Salvatore Sanfilippo

unread,
Dec 6, 2013, 11:31:09 AM12/6/13
to Redis DB
On Fri, Dec 6, 2013 at 5:08 PM, Pierre Chapuis
<catwell...@catwell.info> wrote:

> Afaik he is saying the system is single master and you cannot
> have two writes executing concurrently, so write throughput / latency
> is limited by a single node.

Unless you use sharding. Otherwise any system that accepts at the same
time, in two different nodes, a write for the same object, is
eventually consistent.

> But they don't say much about their reasons, basically "it didn't
> scale" :(

From what I can tell, Redis *can not* really scale on EC2 for
applications requiring a large data set just because of the cost of
spinning enough instances.
Imagine the 4TB Twitter Redis cluster on EC2. Totally possible even
for small companies on premise.

> He also mentions the allocator as their reason to use Memcache
> instead of Redis. I wonder if a lot of this criticism does not come
> from people who don't use jemalloc.

That's pre-jemalloc IMHO.

>> Let's face it, partitioning client side is complex. Redis Cluster
>> provides a lot of help for big players with many instances since
>> operations will be much simpler once you can reshard live.
>
>
> I can't comment much on that, I don't see a reason to use Redis
> Cluster for now.

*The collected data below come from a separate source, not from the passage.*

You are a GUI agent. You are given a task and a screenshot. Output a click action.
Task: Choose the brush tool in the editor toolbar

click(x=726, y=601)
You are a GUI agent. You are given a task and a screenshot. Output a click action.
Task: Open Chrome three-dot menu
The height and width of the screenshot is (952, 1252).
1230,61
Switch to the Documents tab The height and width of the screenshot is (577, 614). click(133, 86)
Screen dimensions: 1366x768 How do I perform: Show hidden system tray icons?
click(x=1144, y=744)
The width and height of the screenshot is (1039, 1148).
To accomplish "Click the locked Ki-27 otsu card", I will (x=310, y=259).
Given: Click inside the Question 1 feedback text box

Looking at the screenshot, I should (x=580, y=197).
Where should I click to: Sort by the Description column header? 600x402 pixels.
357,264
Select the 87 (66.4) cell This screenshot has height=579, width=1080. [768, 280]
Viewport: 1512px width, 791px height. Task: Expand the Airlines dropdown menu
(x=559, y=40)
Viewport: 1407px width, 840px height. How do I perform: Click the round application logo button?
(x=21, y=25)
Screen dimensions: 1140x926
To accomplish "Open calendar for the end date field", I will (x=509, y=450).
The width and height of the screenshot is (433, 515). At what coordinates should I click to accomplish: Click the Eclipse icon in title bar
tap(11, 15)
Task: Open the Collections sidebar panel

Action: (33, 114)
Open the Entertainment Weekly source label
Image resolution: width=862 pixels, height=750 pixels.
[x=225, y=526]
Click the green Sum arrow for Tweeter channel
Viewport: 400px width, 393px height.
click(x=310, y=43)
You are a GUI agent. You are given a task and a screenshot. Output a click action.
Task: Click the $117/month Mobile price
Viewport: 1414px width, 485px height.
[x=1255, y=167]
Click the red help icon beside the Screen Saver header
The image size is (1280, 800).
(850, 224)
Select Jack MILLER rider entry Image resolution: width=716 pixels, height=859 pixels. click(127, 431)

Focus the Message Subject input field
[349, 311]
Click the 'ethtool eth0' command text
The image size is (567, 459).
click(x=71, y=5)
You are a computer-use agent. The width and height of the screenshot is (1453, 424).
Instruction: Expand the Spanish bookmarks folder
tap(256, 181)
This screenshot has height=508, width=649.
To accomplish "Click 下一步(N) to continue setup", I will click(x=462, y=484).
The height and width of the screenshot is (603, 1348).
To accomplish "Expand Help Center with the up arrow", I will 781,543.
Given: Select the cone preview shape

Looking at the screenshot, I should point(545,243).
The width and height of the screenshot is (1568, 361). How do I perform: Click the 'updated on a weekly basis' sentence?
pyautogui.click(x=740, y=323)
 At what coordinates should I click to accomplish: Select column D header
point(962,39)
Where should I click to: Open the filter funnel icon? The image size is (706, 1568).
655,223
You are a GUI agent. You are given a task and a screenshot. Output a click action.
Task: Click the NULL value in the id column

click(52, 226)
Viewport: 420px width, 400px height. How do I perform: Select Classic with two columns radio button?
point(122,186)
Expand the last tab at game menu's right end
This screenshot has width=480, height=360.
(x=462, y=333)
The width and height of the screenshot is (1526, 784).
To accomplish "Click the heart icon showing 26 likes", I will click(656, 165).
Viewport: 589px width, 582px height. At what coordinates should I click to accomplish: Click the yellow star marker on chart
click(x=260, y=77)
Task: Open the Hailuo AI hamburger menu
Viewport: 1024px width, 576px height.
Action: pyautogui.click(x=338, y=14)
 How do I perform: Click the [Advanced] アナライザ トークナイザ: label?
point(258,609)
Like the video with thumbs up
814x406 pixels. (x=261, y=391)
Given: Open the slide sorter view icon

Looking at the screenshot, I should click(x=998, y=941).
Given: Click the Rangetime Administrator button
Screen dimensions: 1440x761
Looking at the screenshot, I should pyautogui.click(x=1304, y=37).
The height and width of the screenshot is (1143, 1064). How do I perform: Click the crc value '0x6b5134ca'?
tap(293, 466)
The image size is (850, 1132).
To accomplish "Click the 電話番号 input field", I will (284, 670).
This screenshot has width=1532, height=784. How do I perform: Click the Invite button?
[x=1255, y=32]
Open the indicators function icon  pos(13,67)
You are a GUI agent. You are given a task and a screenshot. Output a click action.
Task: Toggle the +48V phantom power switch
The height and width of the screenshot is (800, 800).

Most of my data is trivial to shard in the application.
> Maybe that would help with migrations / re-sharding but this is not
> *so* terrible if you don't let your shards grow really huge.

I'm quite sure that as soon as we provide solid Sentinel and a Redis
Cluster that works, we'll see a lot of new users...



>
>> We suspect that trading off implementation flexibility for
>> understandability makes sense for most system designs.
>> — Diego Ongaro and John Ousterhout (from Raft paper)
>
>
> :)
>
> --
> You received this message because you are subscribed to the Google Groups
> "Redis DB" group.
> To unsubscribe from this group and stop receiving emails from it, send an
> email to redis-db+u...@googlegroups.com.
> To post to this group, send email to redi...@googlegroups.com.
> Visit this group at http://groups.google.com/group/redis-db.
> For more options, visit https://groups.google.com/groups/opt_out.



--
Salvatore 'antirez' Sanfilippo
open source developer - GoPivotal
http://invece.org

Felix Gallo

unread,
Dec 6, 2013, 11:32:22 AM12/6/13
to redi...@googlegroups.com
I think there's three types of criticism.  

The first type comes from a surge in popularity of high-A-style systems and, owing to the sexiness of those concepts and relative newness, a corresponding surge in dilettantes who try to eagerly apply knowledge gleaned from Aphyr's (great) Jepsen posts against all use cases, find Redis wanting, and try to be the first to tweet out the hipster sneering.  I won't name names but there's a dude who posted that you should replace redis with zookeeper.  I literally cried with laughter.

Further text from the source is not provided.